We’re careful about giving them praise. The main effort is to make sure that praise is meted out equitably while also being careful not to be patronizing to either of them. There was a big blow-up a couple of months ago when both kids were behaving quite well, and Sadee, albeit with the best intentions, praised Lolly for not having chocolate on her T-shirt and Grady for having reorganized, tidied, and even cleaned his own room.

“Are you shitting me?” Grady asked.

“Grady!” (a mother’s reaction to any level of swearing or to the ill-defined cluster called bad words).

“I took three hours to convert my room to what you’ve always been asking for,” he continued. “And Lolly kept it off her shirt, yes, but check out the trail of it from the kitchen and the splotch on our couch.”
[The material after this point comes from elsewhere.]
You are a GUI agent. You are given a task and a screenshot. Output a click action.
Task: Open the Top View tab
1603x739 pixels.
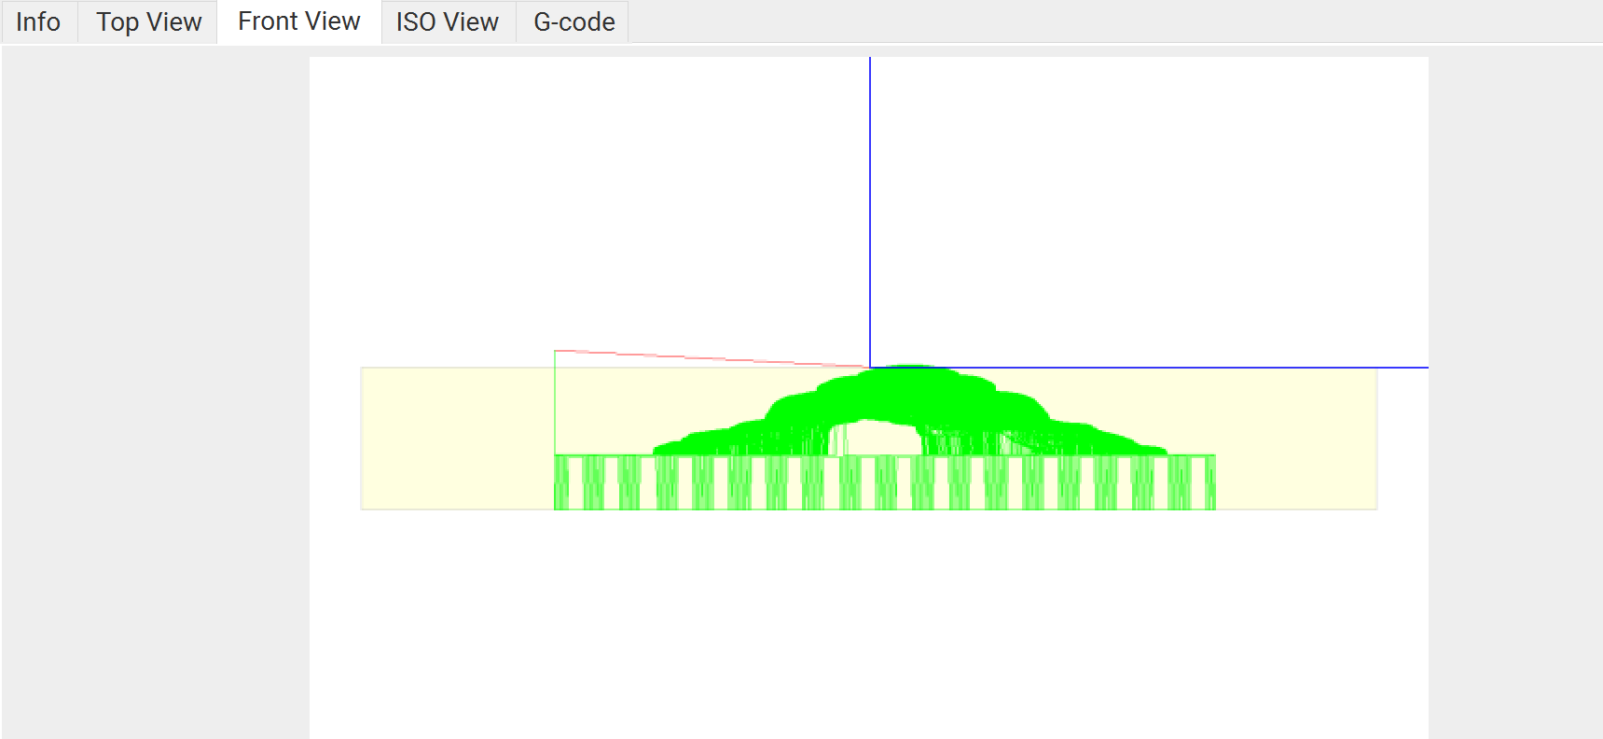(x=148, y=22)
Sadee and I survived that one but learned a lesson. We are not bad parents. I know from the snippets of a dozen so you’ve-got-a-new-baby books that Sadee read after each that it’s important to dispense praise. You have to tread carefully the rocky terrain of speaking up whenever they do the most minimal, liminal act along the border of good and normal, and on the other hand being careful and attentive when they do something that they are legitimately proud of. It’s tiring. Sadee is able to be natural with them and the chocolate/room-cleaning fiasco was an anomaly for her. I love my kids but I feel too objective about the management of them. I tend to make my assessments like performance evaluations.

I grew up receiving very little praise at all from either of my parents. It was so rare that it would always stop me, and I’d wonder whether they were joking, or whether it was an ironic setup for a severe punishment that I was always berated into believing that I deserved.
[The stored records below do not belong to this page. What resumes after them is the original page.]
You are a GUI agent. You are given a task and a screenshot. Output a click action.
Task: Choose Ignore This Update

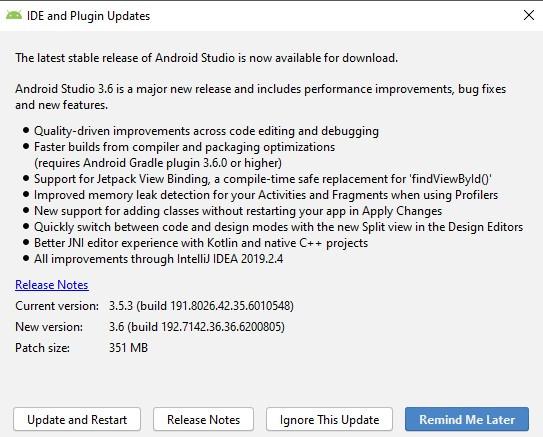pos(329,419)
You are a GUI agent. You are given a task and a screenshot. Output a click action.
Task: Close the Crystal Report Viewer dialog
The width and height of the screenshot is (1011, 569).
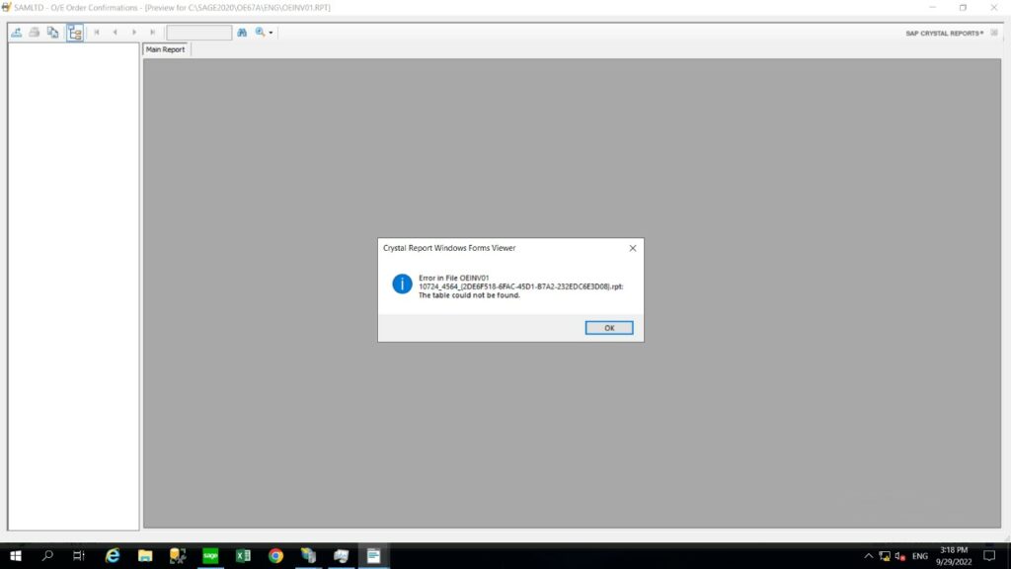click(x=632, y=248)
“John, decent job on that math test,” my father might say, and I’d just stare at him for a few seconds at first, my jaw slackening nearly to the level of my usual academic performance. A flurry of possibilities started up in my head, blinding me a bit, making me have to work hard to determine just what was what and where it was located exactly. My thoughts would spin with the wind and I’d start to wonder what the word decent meant at all, and then what it meant to him in relative terms. Did he mean that it was solid work? I’d think of the decent wage he often bragged about getting even though he never made it out of high school. Or was decent just a tiny step up from indecent? “You’d better get your fuckin shit together, boy, or I’ll kick your ass out of this goddamn house before you even get the chance to fail out of school.” That might be his meaning.

But mostly by the time I focused on him again he had already moved on, turned his head back toward the news on TV or his find-a-word puzzle. I had just travelled an enormous distance from what I thought was a compliment – had to be a compliment, didn’t it? – and now I was back and the shine of it wasn’t so shiny any more.